Robots just got a boost in strength thanks to researchers at Harvard’s Wyss Institute and MIT’s Computer Science and Artificial Intelligence Laboratory, who have developed artificial muscles capable of lifting up to 1,000 times their own weight. Despite that super strength, the soft robots are relatively simple creatures, made up of metal and plastic “skeletons” surrounded by air or liquid, and encased in a plastic or textile outer “skin.”
Over the past few decades, soft robotics have made significant advancements in flexibility, allowing them to mimic the movement of biological muscles through the use of actuators. As with a human hand, this physical flexibility allows them to adapt and perform a range of tasks.
However, this dexterity tends to come at the cost of strength, since softer and more flexible materials are often used. In the new design, air or water pressure gives the actuators added strength that otherwise couldn’t be achieved through the materials themselves.
“Artificial muscle-like actuators are one of the most important grand challenges in all of engineering,” Rob Wood, a professor of engineering at Harvard and one of the authors of a paper published this week in the journal PNAS, said in a statement. “Now that we have created actuators with properties similar to natural muscle, we can imagine building almost any robot for almost any task.”
If the soft robots’ strength sounds extraordinary, that’s because it is. In fact, it was a shock even to its creators.
“We were very surprised by how strong the actuators […] were. We expected they’d have a higher maximum functional weight than ordinary soft robots, but we didn’t expect a thousand-fold increase. It’s like giving these robots superpowers,” said Daniela Rus, a professor of engineering and computer science at MIT and one of the authors of the paper.

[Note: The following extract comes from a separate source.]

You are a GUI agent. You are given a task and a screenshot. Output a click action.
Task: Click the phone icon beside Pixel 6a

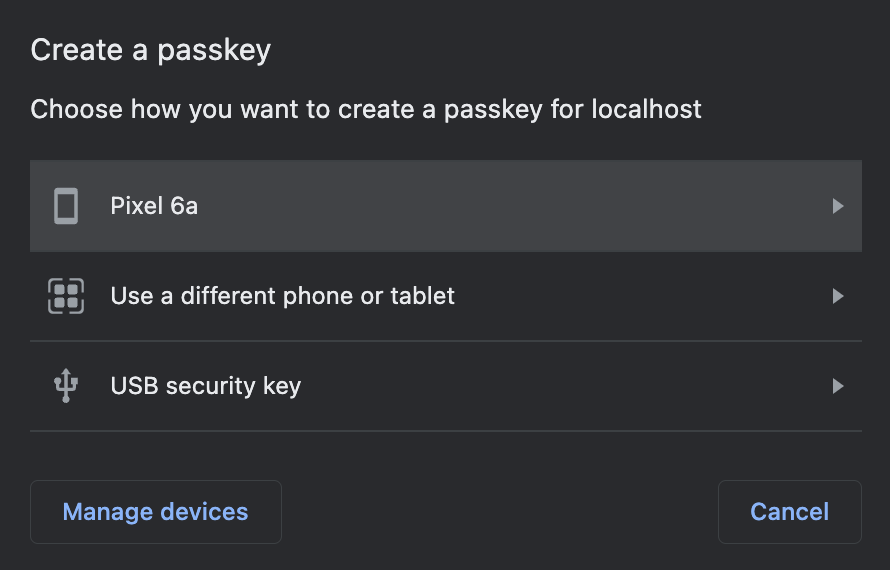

Inspired by origami, the robots’ design allows them to fold into programmable patterns to save space. Twist them in a certain way and they’ll fold together neatly. Useful as that may be for keeping things packed and orderly, it does create a drawback in that they’re not as easily controlled as conventional robots, since their movements depend on their skeleton, which cannot be adjusted.

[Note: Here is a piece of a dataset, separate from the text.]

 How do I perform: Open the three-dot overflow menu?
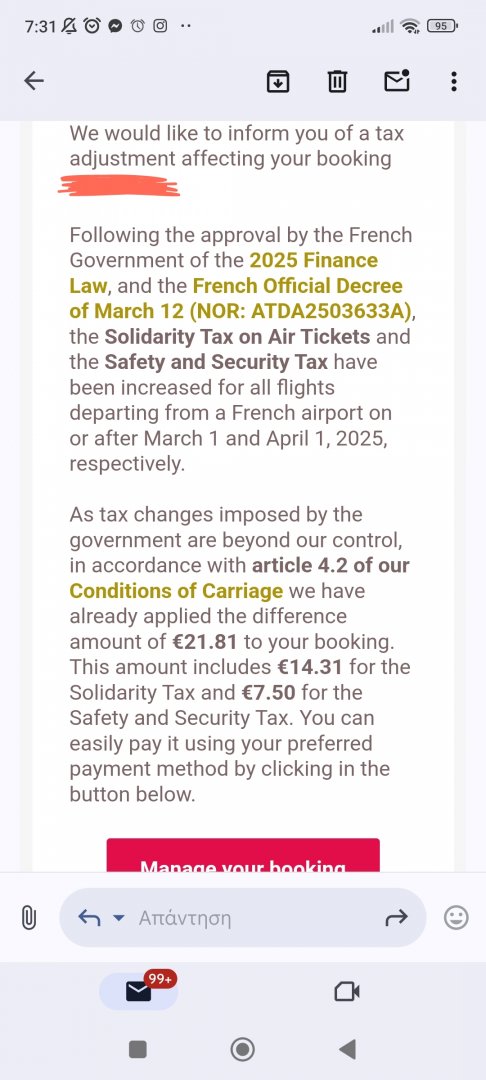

Still, the researchers don’t consider this to be all that limiting. By physically designing the robots to move in certain ways, the algorithms required to control them can be simplified. And since the robots are made up of such simple materials, the researchers say one of the actuators can be built in ten minutes for less than a dollar.
Moving forward Rus and her team want to develop even more complex structures, including an artificial elephant trunk that can move and grip just like the real thing.